(Extrait du texte)
☆ ☆ ☆ ☆ ☆ ☆ ☆

M. [U] produit l'intégralité des bilans détaillés de son entreprise pour les exercices 2013 à 2022.
Il ne conteste pas n'avoir pas fait procéder au dépôt et à la publication des comptes 2020 et 2021, mais ce manquement à ses obligations déclaratives n'est pas constitutif d'une faute de gestion de nature à entraîner une condamnation à supporter tout ou partie de l'insuffisance d'actif.
La faute de gestion tenant à l'absence de tenue de comptabilité doit donc être écartée.
Sur le lien de causalité qui existe entre les fautes commises et l'insuffisance d'actif
Contrairement à ce que soutient M. [U], son abstention fautive de déclarer l'état de cessation des paiements et la poursuite de l'activité déficitaire ont conduit à l'aggravation du passif.
Cependant, en l'absence d'élément complémentaire communiqué par le mandataire, demandeur à l'action, l'aggravation du passif en lien avec ces fautes doit être limitée à la somme de 11'400 euros compte tenu du fait que la plupart des créances déclarées ont des origines antérieures à l'année 2021. En effet, la créance de M. [G] correspond à des frais de carte grise suite à l'achat d'un véhicule le 15 mai 2019, la créance de Mme [Y] est en lien avec l'achat d'un véhicule du 23 septembre 2019 et les autres acquéreurs de véhicules ayant déclaré leurs créances ont acquis les dits véhicule en mars et août 2019.

☆ ☆ ☆ ☆ ☆ ☆ ☆

(Support présenté)
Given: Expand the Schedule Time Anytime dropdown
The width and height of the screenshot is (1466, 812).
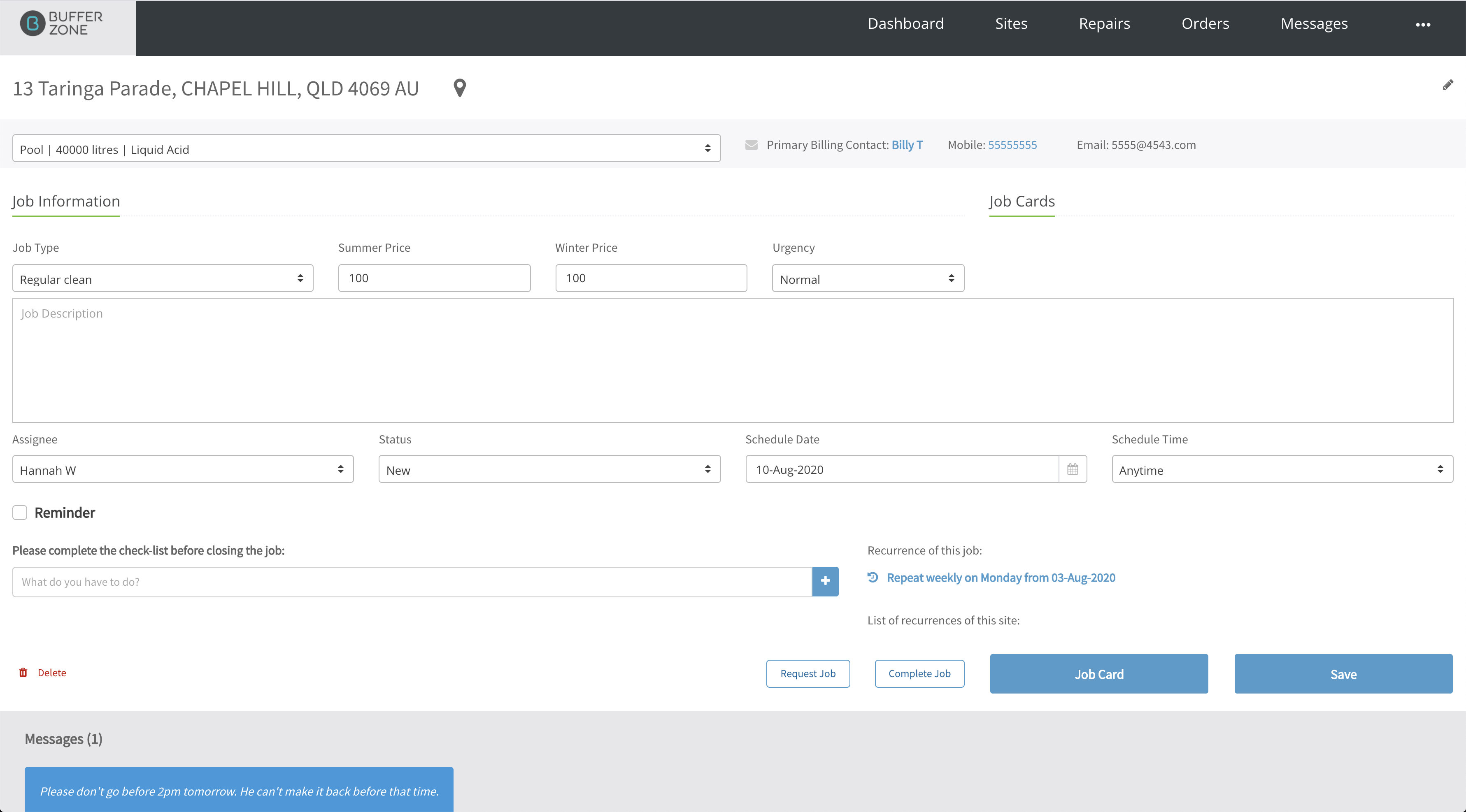Looking at the screenshot, I should [1283, 469].

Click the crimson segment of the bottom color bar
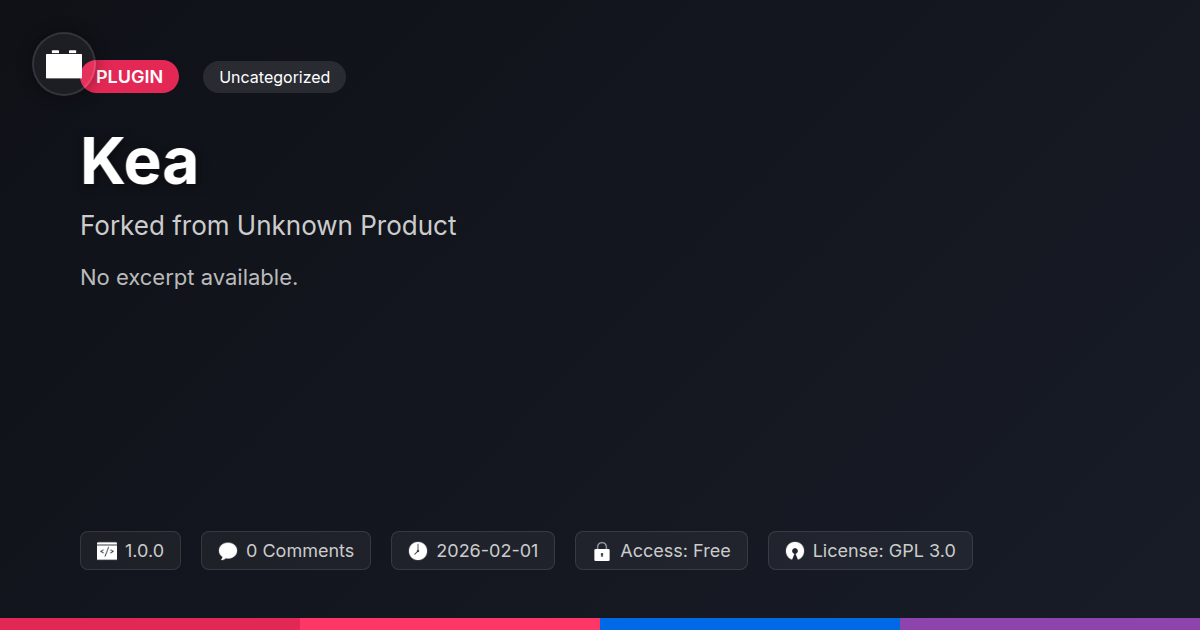[x=150, y=624]
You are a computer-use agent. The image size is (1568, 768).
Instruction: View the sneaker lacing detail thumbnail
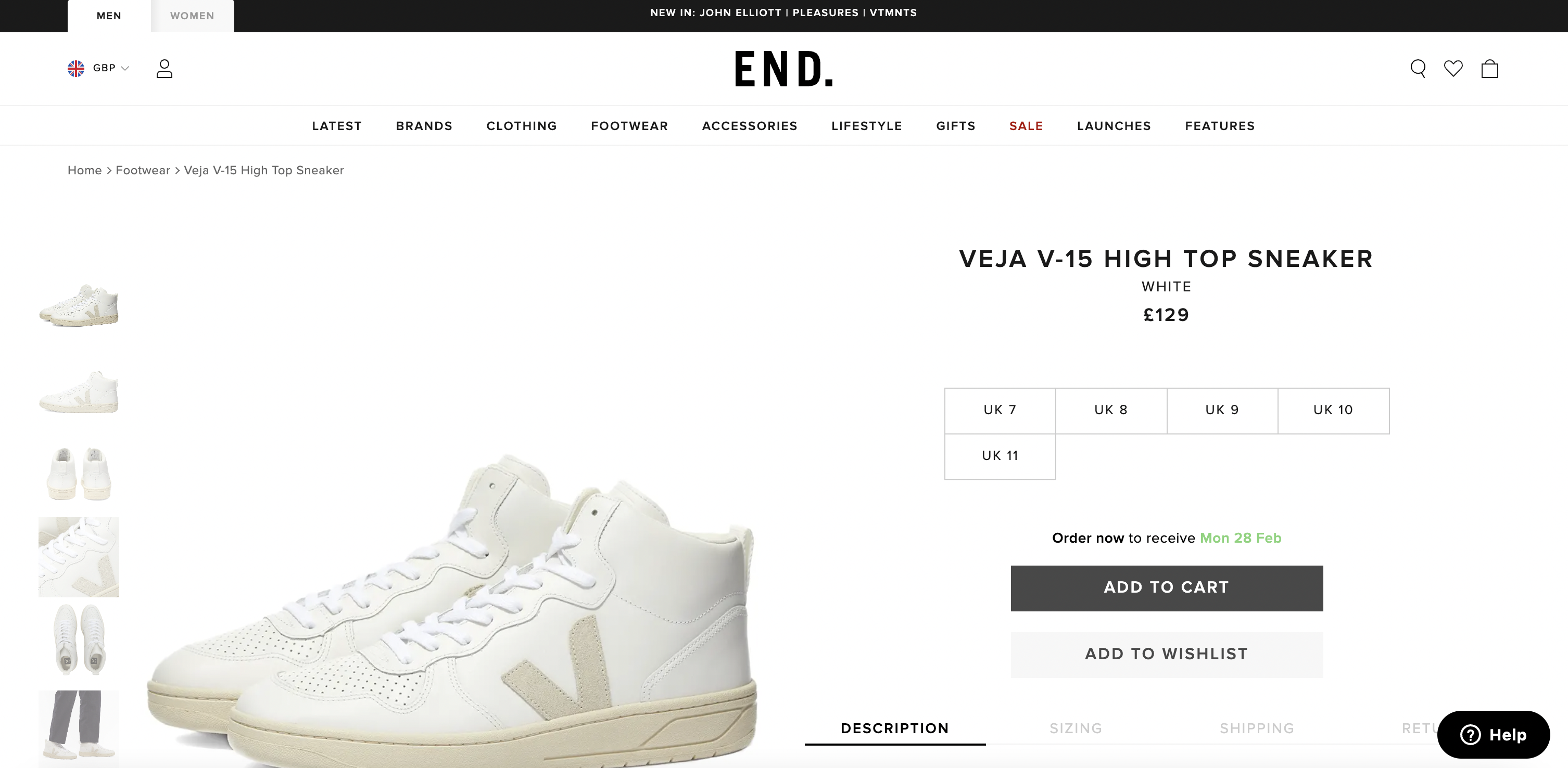point(79,557)
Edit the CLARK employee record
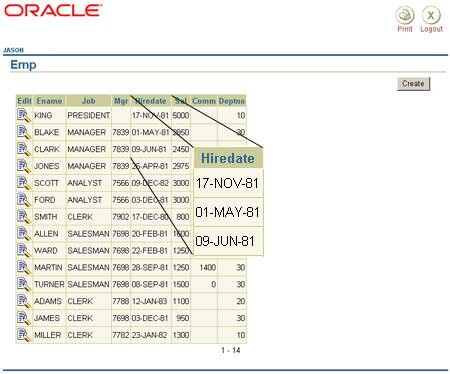Screen dimensions: 450x374 coord(24,149)
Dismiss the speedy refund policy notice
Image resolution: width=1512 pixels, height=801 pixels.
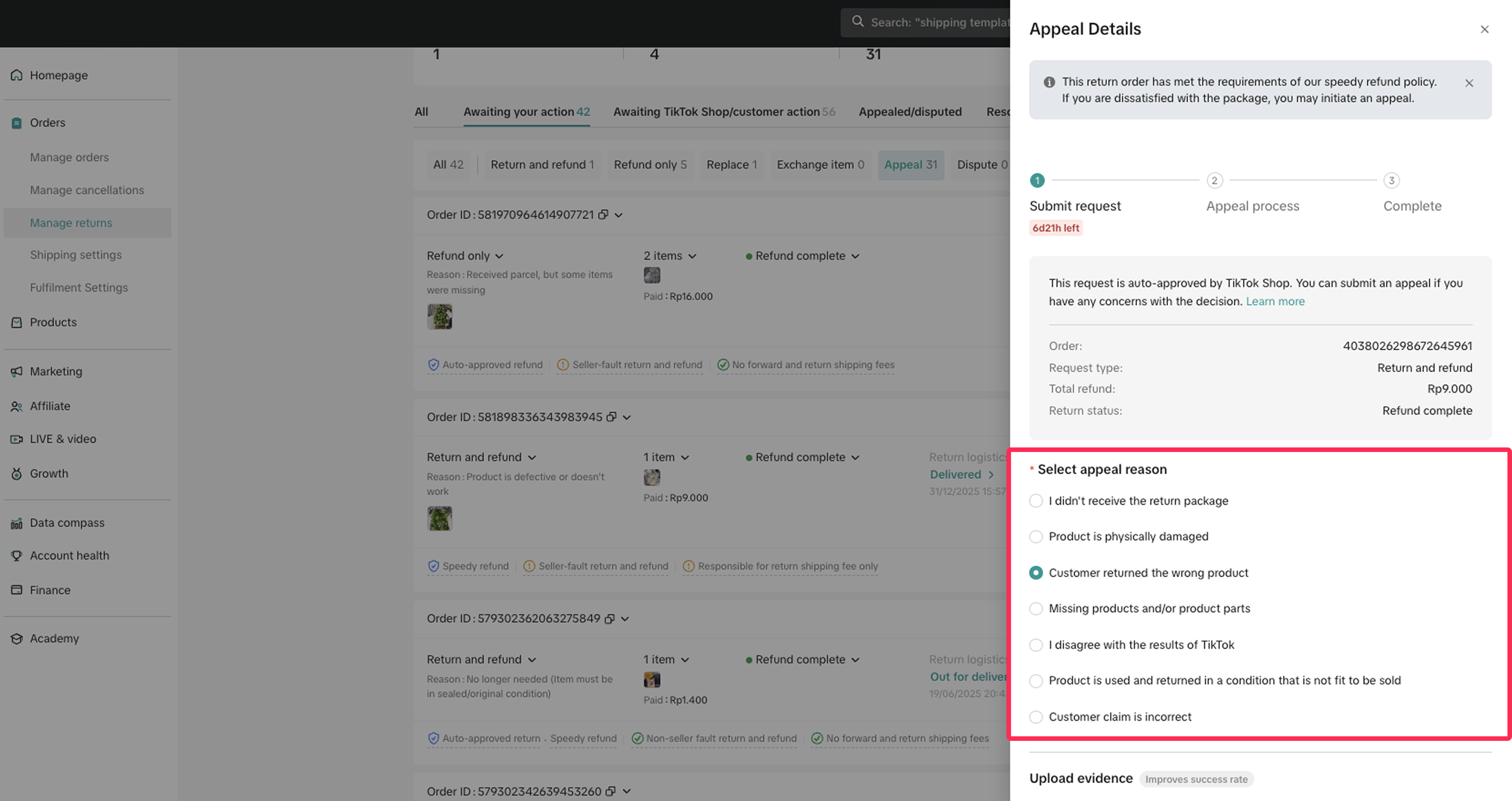point(1469,83)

☆ ☆ ☆ ☆ ☆ ☆ ☆

(Exercice proposé 1) Relevez toutes les personnes que la décision de justice désigne par une lettre entre crochets, avec le titre qui les précède.
(Exercice proposé 2) Poursuivez la décision de justice sur l'insuffisance d'actif après sa dernière phrase, en quelques lignes.
Les entrées viennent d'une autre source que la décision de justice.

(Résultat final 1)
M. [U]
M. [G]
Mme [Y]

(Résultat final 2)
Ces manquements à des obligations essentielles du dirigeant normalement diligent ne sauraient constituer de simples négligences compte tenu de la durée du comportement fautif, notamment s'agissant de la poursuite d'une activité déficitaire.
La cour dispose d'éléments suffisants pour considérer que la déclaration tardive de l'état de cessation des paiements et la poursuite d'une activité déficitaire représentent au minimum 11'400 euros de l'insuffisance d'actif de la liquidation judiciaire, somme que M. [U] devra supporter.
En conséquence, le jugement querellé sera infirmé en ce qu'il a condamné M. [U] à supporter l'insuffisance d'actif à hauteur de 100'000 euros et, statuant à nouveau, la cour condamnera l'intéressé à supporter l'insuffisance d'actif à hauteur de 11 400 euros.
Sur la demande de radiation de l'hypothèque provisoire
Compte tenu de la condamnation de M. [U] à supporter une partie de l'insuffisance d'actif, la demande de main-levée d'hypothèque provisoire prise par le liquidateur formée par l'appelant sera rejetée.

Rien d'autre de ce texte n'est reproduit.